Unfortunately, 4 cores is all I have right now. I'm hoping others can
help test with more cores.
I added the mutex lock to ep_poll since it's now required for
ep_events_available. Another upside is the ep_events_available is
always coherent with the ep_send_events loop, so there's no chance of a
task entering ep_send_events on an empty ready list
I was planning on making the mutex cover a wider scope for ep_poll
before I discovered wfcqueue. I noticed ep->lock was very contended
(and always dominating lock_stat).
Previously with ep_poll + ep_scan_ready_list + ep_send_events_proc,
it was something like this where a spin lock was taken 3 times in
quick succession:
ep_poll:
spin_lock;
check ep_events_available;
spin_unlock;
ep_send_events:
ep_scan_ready_list:
mutex_lock
spin_lock
...
spin_unlock
ep_send_events_proc
spin_lock
...
spin_unlock
mutex_unlock
ep->lock was getting bounced all over since ep_poll_callback(which also
takes ep->lock) was constantly firing. This is made worse when several
threads are calling ep_poll. The exclusive waitqueue-ing of ep_poll
doesn't help much because of the sheer number of ep_poll_callback wakeups.
> Some comments below,
>
> [...]
> > +static int ep_send_events(struct eventpoll *ep,
> > + struct epoll_event __user *uevent, int maxevents)
> > +{
> > + int eventcnt = 0;
> > unsigned int revents;
> > struct epitem *epi;
> > - struct epoll_event __user *uevent;
> > struct wakeup_source *ws;
> > + struct wfcq_node *node, *n;
> > + enum epoll_item_state state;
> > poll_table pt;
> >
> > init_poll_funcptr(&pt, NULL);
> >
> > /*
> > - * We can loop without lock because we are passed a task private list.

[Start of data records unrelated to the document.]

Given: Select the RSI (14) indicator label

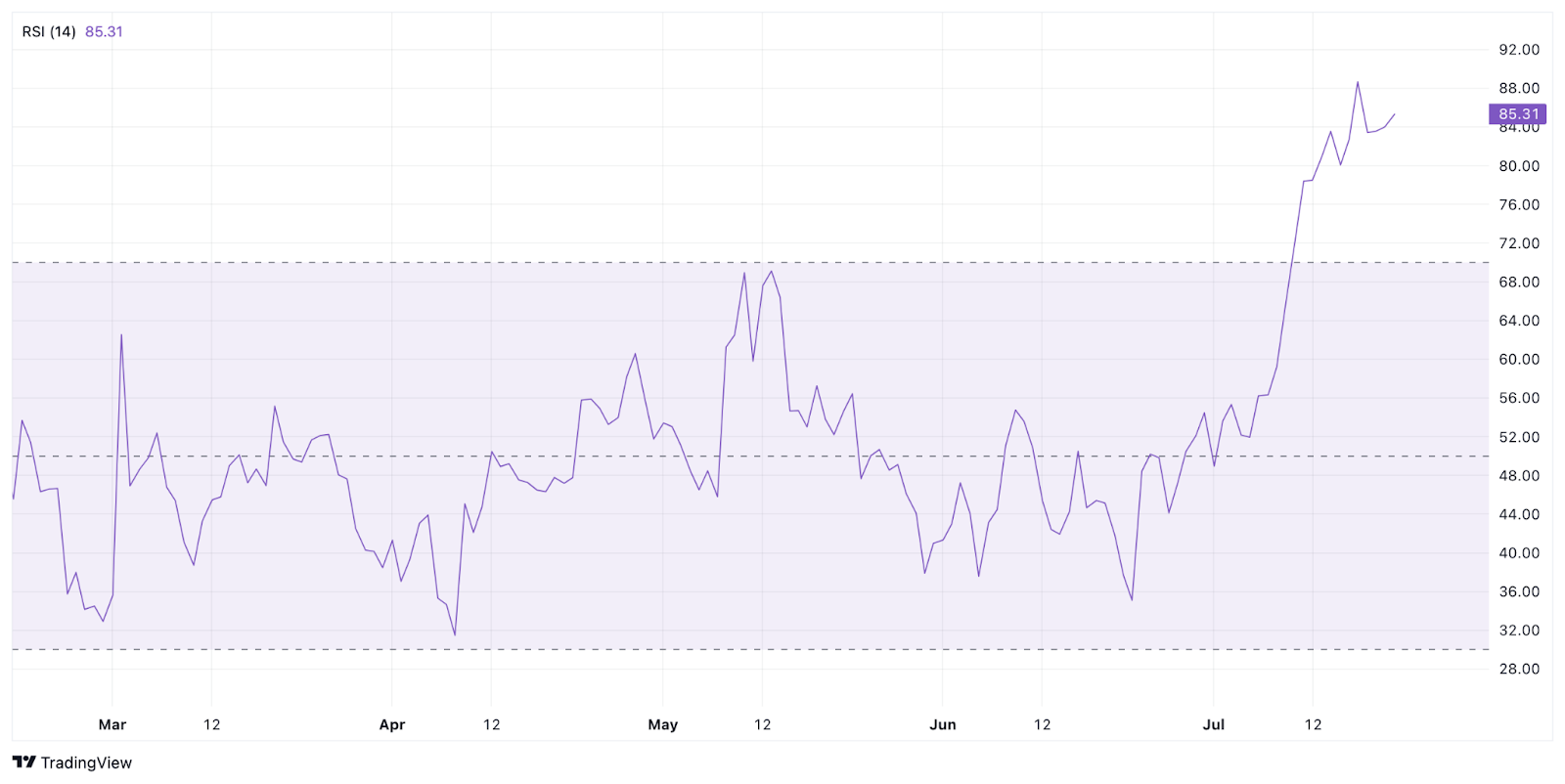Looking at the screenshot, I should [x=49, y=31].
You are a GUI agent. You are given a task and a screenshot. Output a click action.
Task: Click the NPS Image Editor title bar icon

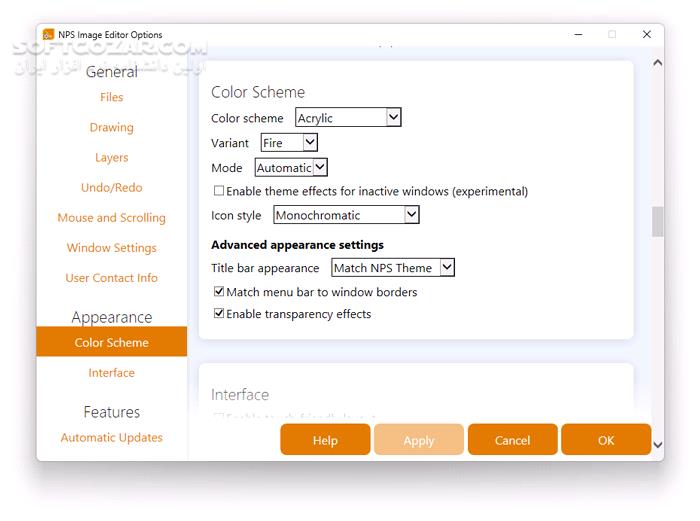click(49, 35)
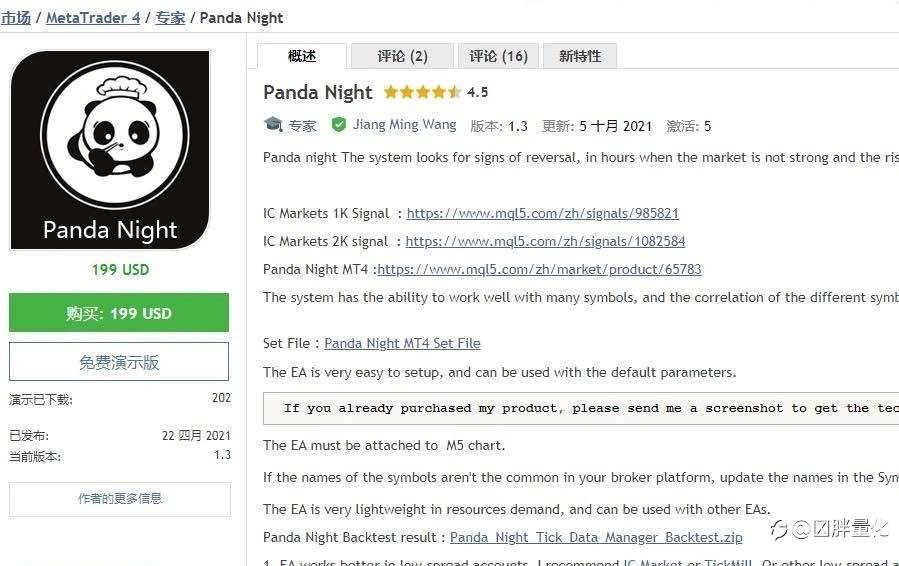Image resolution: width=899 pixels, height=566 pixels.
Task: Open Panda Night MT4 product link
Action: tap(539, 269)
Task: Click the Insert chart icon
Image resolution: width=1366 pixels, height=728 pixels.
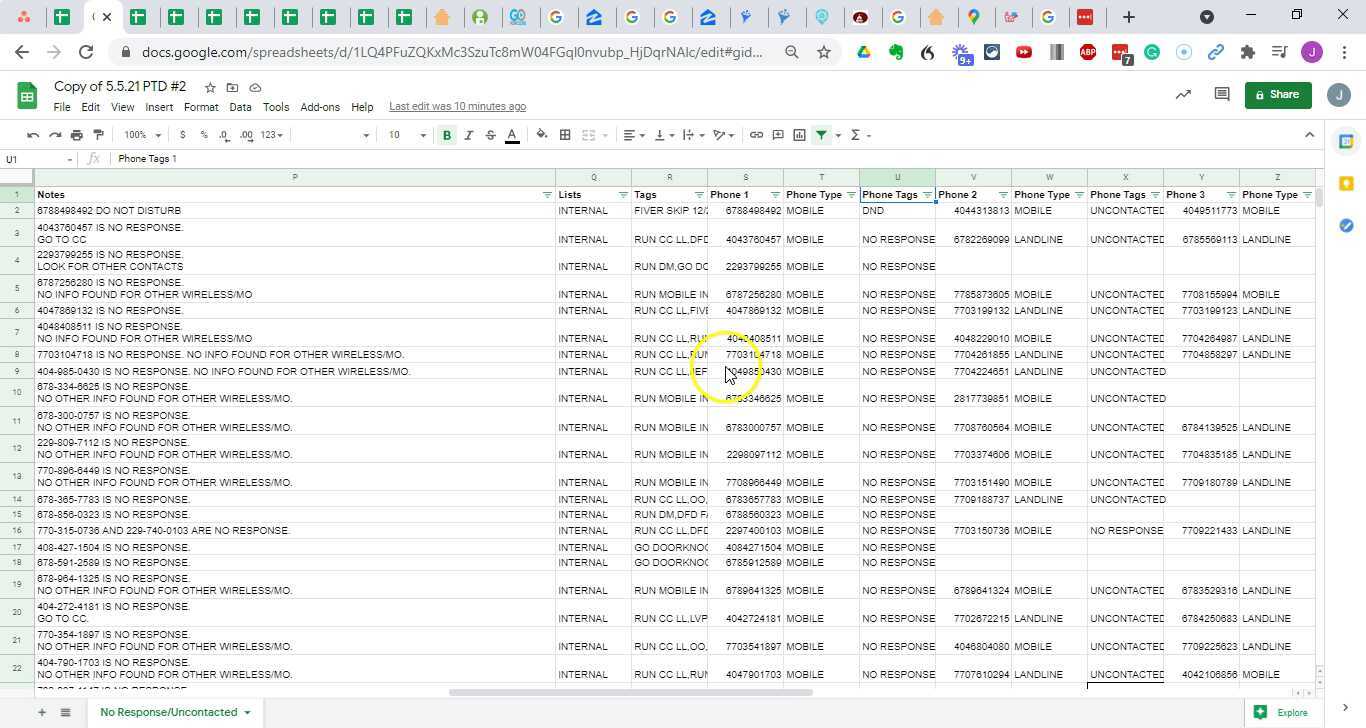Action: (x=799, y=135)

> > - * Items cannot vanish during the loop because ep_scan_ready_list() is
> > - * holding "mtx" during this call.
> > + * Items cannot vanish during the loop because we are holding
> > + * "mtx" during this call.
> > */
> > - for (eventcnt = 0, uevent = esed->events;
> > - !list_empty(head) && eventcnt < esed->maxevents;) {
> > - epi = list_first_entry(head, struct epitem, rdllink);
> > + ep_ready_prepare(ep);
> > + __wfcq_for_each_safe(&ep->txlhead, &ep->txltail, node, n) {
>
> Even though it should technically work, I don't understand why you do
> this:
>
> eventcnt = 0;
>
> __wfcq_for_each_safe(&ep->txlhead, &ep->txltail, node, n) {
> ...
> if (++eventcnt == maxevents)
> n = NULL; /* stop iteration */
> __wfcq_dequeue(&ep->txlhead, &ep->txltail);
> }
>
> Rather than this:
>
> eventcnt = 0;
>
> for (;;) {
> if (eventcnt++ >= maxevents)
> break;
> node = __wfcq_dequeue(&ep->txlhead, &ep->txltail);
> if (!node)
> break;
> ...
> }
>
> The second way to express your queue would save a couple of useless ops,
> and would ensure your item is kicked out of the queue as soon as it is
> processed.
I delay the dequeue and I don't dequeue at all if put_user fails.

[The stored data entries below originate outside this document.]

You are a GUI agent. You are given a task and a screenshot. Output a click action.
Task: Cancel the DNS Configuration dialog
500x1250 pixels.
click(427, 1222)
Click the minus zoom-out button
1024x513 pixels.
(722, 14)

I should probably add a comment where I removed the list_add() to that
effect. On the other hand, preserving event ordering when users trigger
-EFAULT might not be worth it...
> I'm also not entirely sure why you need to add enum epoll_item_state
> along with expensive atomic ops to compute the state. Wouldn't it be
> enough to know in which queue the nodes are located ? If need be, you
> could add new queues, e.g. one per state. So instead of marking states,
> you would simply re-enqueue the nodes into per-state queues. This would
> simplify zombie management and save a couple of brains in the process. ;-)
Is there a quick way to know which queue the node is located?

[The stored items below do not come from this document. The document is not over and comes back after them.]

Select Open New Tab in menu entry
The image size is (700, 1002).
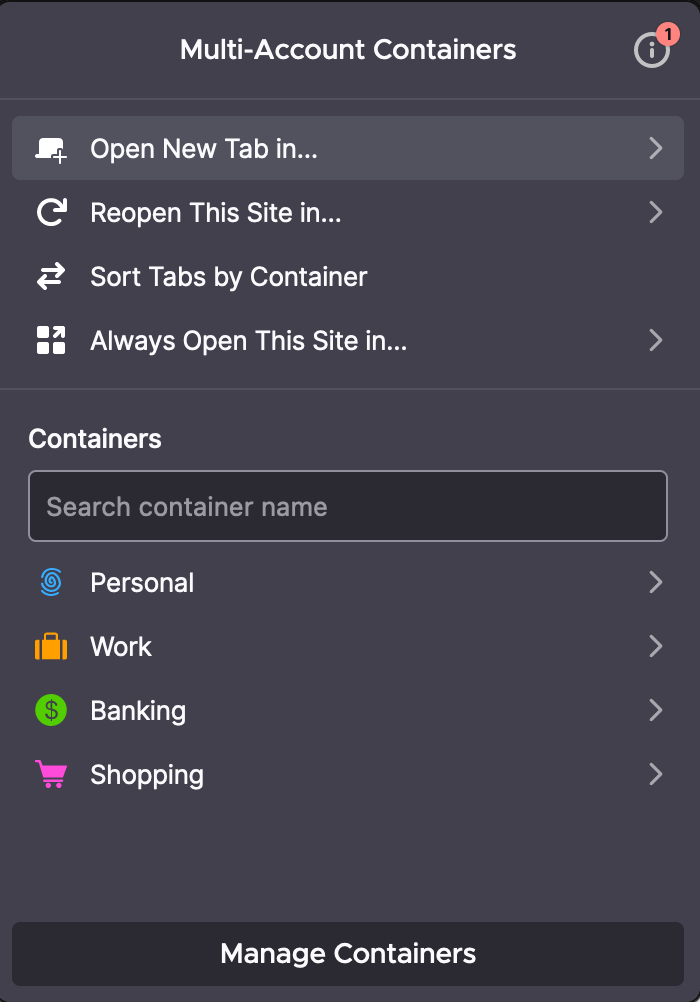pyautogui.click(x=348, y=148)
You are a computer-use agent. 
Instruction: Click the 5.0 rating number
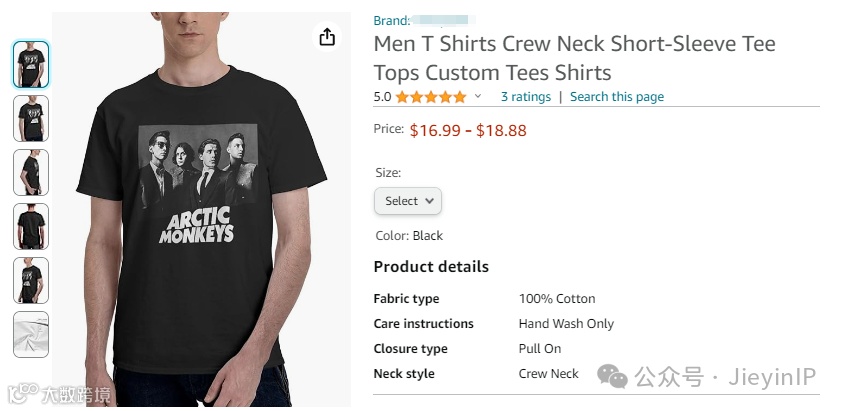pos(382,97)
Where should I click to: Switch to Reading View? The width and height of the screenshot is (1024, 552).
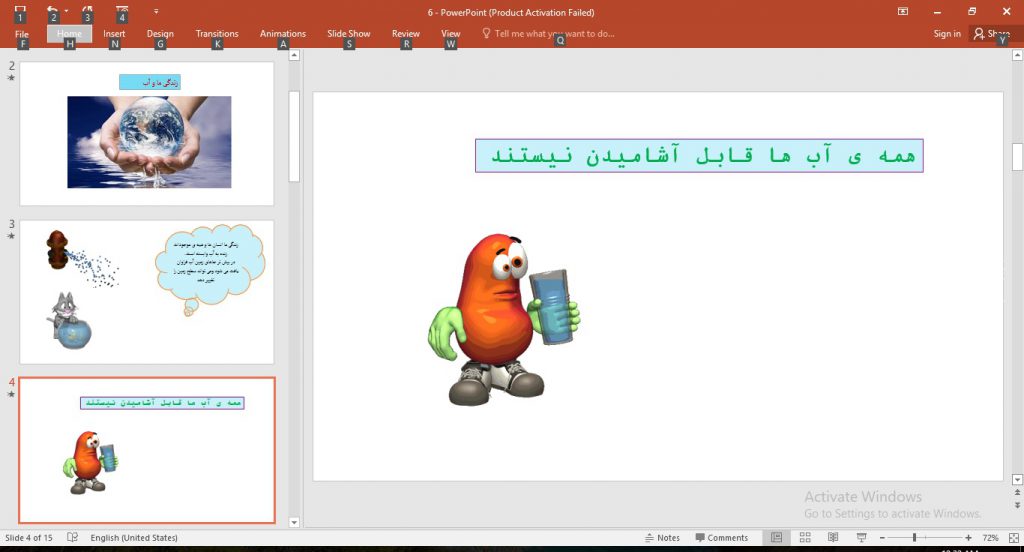click(833, 538)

ep_enqueue may fire from several places at once (ep_poll_callback,
ep_insert/ep_modify) so I think guarding it with something (currently
ep_mark_ready) is required. We used to use ep->lock to protect all the
"if (!ep_is_linked) list_add_tail" calls, too.
For making zombies, they could appear from the middle of a queue,
so I couldn't pluck them out from either txl/rdl in O(1)
Thanks for all your help and comments.